I look at these goalposts and I feel like this is a field goal situation. I don’t know why exactly, but field goals just speak to me, you know? A good, safe, little situation where points are easy to come by, and everybody loves points, don’t they? Sure they do.

Now we’re going to need some special teams players to make up our little field goal unit for our scene. So we’re going to need a lot of the Deep Steel Blue, a bit of Liberty White, and just the barest hint of Battle Red. Get them all mixed together, but not too well. Leave this color nice and marbled so it’s not all combined together. Use your little chisel brush and just tap the canvas gently with it. Very, very gently.

If you’re feeling brave, after filling in our special teams boys, you can take some of the Fake Grass Green and using the ol’ liner brush you can start filling in the space around some of these players. But you don’t have to. It’s all your world. You get to make the call, Brian.

Just like in the last painting, we’ll need a defense who’ll threaten to stop the field goal. Conflict is essential to making a great little painting about football, even if the action is all still, or even moving very slowly. Let’s get a bit of the Gorilla Crap Silver and Some Other Kind of Blue, I Guess and McNair White and dab some Cowboys. Again, you don’t have to worry about detail because they don’t matter as much to this. Nobody’s paying attention to them here.

And we can see that indifference in the players, how they barely look interested in trying to stop the oncoming field goal. These happy little field goals can cause a lot of problems to certain teams and this is one of them. Maybe one day they’ll learn that the field goal is the cornerstone for any good, solid, functioning offense.

Now there’s just the matter of filling in the rest of the canvas, so go ahead and load up on the Fake Grass Green on a two-inch fan brush and just sweep over the McNair White canvas. Be careful not to go too crazy with it because a little of the Fake Grass Green can go a long way. Just keep the hash marks in mind while you’re painting. Once you paint the field, take a bit of paint thinner and mix it with the McNair White, and just take a little liner brush, just a little liner brush, and mark them in. Remember a thin paint always sticks to a thick paint.

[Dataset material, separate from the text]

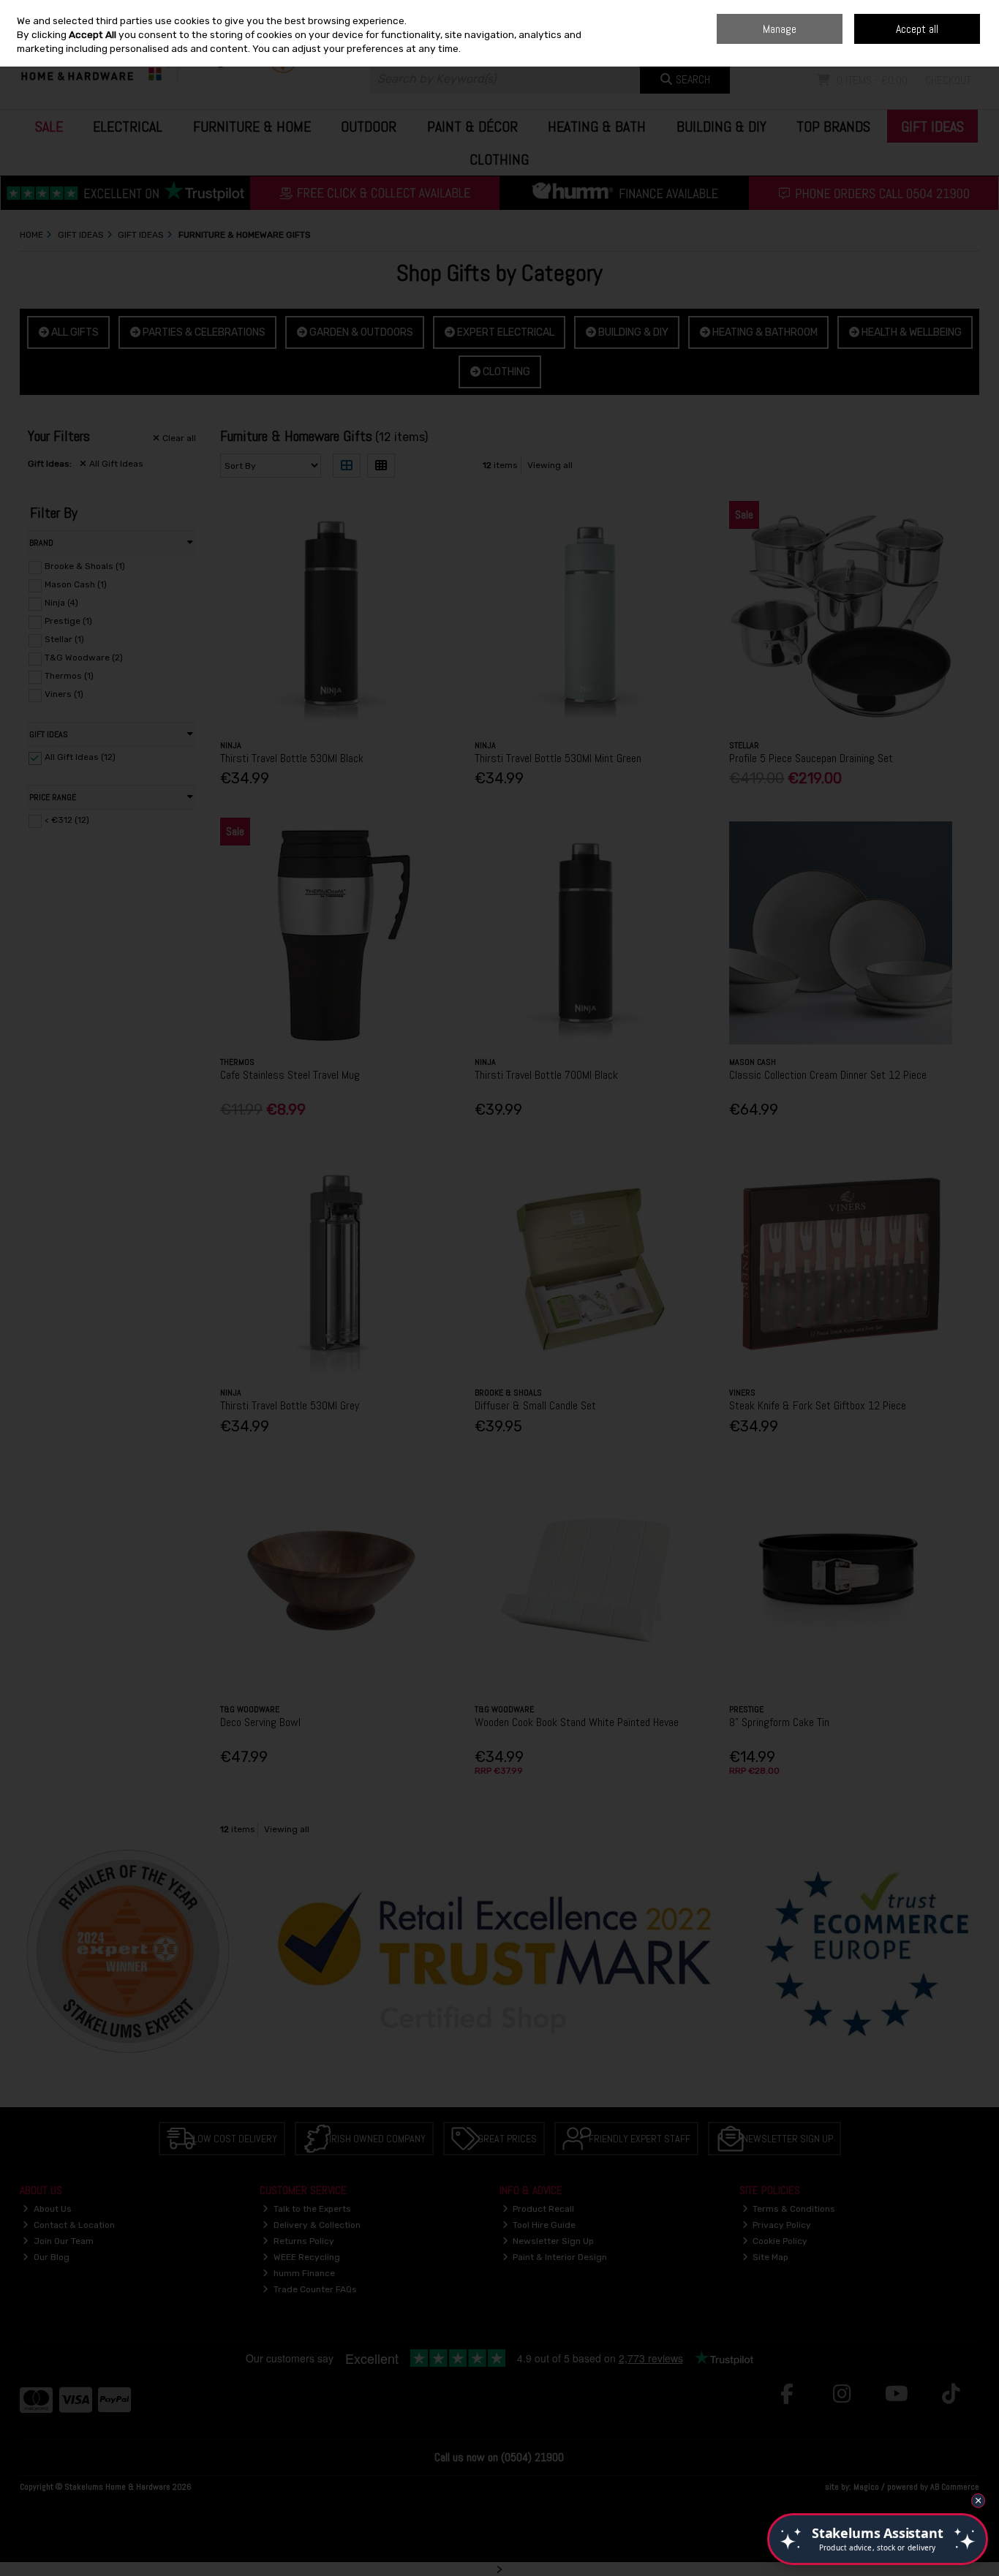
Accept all (917, 29)
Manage (779, 29)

And let’s get a little referee in the background with some of the Midnight Black and more McNair White. Just a little hint of it, just enough to know that the referee is there, watching silently over the game.

Let’s have a bit of fun and go paint the whole field goal process.

There. Oh, I like that. That’s nice. I love to do these happy scenes of points being scored by the Texans, and without as much risk of injury as a normal football play. It really is the best way possible to score.

And with this, I think we’ll call these plays finished. I really hope you enjoyed these pictures. They’re very easy to create and they’re sure to cause your friends to react in ways you might not even expect of them. And that’s what makes calling and painting these plays so much fun, at least for me.

That’ll do it for us today. From all of us here, I’d like to wish you happy football, and bless you, my friend.